Vice-Chancellor of the University of Abuja
- In office 30 June 2024 (acting) 1 January 2025 (substantive) – 6 February 2025
- Preceded by: Abdul-Rasheed Na’Allah

Personal details
- Born: 31 January 1983 (age 43) Zaria, Kaduna State, Nigeria
- Alma mater: University of Reading; London School of Economics and Political Science; University of Abuja;

= Aisha Maikudi =

Vice Chancellor of the University of Abuja 2024-2025

Aisha Sani Maikudi is a Nigerian professor of international law who briefly served as the 7th Vice-Chancellor of the University of Abuja. She was initially appointed as Acting Vice-Chancellor on 30 June 2024 following the end of Abdul-Rasheed Na’Allah's tenure. Her appointment as substantive Vice-Chancellor took effect on 1 January 2025 but was terminated on 6 February 2025 following a federal directive dissolving the university's governing council.

==Early life and education==
Aisha Maikudi was born on 31 January 1983 in Zaria, Kaduna State. She completed her secondary education at Queen's College, Lagos in 1999. She obtained a Bachelor of Laws (LL.B.) from the University of Reading in 2004 and later earned a Master of Laws (LL.M.) from the London School of Economics and Political Science in 2005. In 2015, she completed a Doctor of Philosophy (Ph.D.) in International Law at the University of Abuja. She became a professor in 2022.

==Career==
Maikudi joined the University of Abuja in 2008 as a Lecturer II in the Faculty of Law. In 2014, she was appointed as the Head of the Department of Public and International Law. She later served as Deputy Dean of the Faculty of Law and became the pioneer Director of the University of Abuja’s International Centre in 2018.
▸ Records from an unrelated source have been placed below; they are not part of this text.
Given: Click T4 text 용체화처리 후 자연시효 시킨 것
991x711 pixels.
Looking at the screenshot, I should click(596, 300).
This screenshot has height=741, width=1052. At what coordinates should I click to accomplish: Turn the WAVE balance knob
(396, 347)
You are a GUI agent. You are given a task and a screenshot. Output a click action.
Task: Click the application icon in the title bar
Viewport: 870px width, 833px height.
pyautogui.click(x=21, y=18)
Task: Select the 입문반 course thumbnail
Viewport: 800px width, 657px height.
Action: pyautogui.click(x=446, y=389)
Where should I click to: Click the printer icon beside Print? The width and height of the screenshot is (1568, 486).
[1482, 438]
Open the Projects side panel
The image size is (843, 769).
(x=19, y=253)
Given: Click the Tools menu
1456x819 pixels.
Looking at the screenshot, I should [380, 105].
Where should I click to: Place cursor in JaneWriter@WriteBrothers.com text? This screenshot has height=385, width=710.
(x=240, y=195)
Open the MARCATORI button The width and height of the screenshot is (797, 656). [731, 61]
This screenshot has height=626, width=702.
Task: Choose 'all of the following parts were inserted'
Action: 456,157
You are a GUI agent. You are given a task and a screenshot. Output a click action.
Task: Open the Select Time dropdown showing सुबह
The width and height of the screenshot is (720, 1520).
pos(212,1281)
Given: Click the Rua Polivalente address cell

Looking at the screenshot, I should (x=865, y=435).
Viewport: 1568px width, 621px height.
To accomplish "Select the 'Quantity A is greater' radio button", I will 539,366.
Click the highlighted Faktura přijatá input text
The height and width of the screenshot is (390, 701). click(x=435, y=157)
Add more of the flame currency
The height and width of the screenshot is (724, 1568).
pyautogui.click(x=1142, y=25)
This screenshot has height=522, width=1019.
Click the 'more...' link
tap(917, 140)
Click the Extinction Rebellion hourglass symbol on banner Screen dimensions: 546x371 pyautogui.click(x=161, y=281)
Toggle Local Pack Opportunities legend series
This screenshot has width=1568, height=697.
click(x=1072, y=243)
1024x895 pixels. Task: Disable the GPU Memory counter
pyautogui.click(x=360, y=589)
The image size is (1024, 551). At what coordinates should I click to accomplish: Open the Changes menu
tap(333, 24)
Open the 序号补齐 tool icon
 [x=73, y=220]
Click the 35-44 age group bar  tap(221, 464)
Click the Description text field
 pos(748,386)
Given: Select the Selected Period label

In June 2024, she was appointed as the Acting Vice-Chancellor of the University of Abuja and later confirmed as the substantive Vice-Chancellor in January 2025. However, her tenure was cut short in February 2025 following a presidential directive dissolving the university’s governing council and reversing her appointment.

==Controversy==
Maikudi’s appointment as Vice-Chancellor was met with criticism from some members of the academic community. In December 2024, a group of professors submitted a petition to the Federal Ministry of Education alleging irregularities in the selection process. The petitioners claimed that the governing council, led by retired Air Vice Marshal Saddiq Ismaila Kaita, had dismissed over 87 applications and shortlisted only three candidates, favoring a particular individual.

The controversy also centered on concerns that the appointment criteria were adjusted to accommodate Maikudi’s selection. The advertised requirements for the position reportedly omitted the standard prerequisite of ten years of professorial experience, which she did not meet at the time.

Following mounting pressure, President Bola Ahmed Tinubu approved the dissolution of the university’s governing council and reversed Maikudi’s appointment as Vice-Chancellor in February 2025.

==Memberships==
Maikudi is a member of the Nigerian Bar Association and the International Federation of Women Lawyers.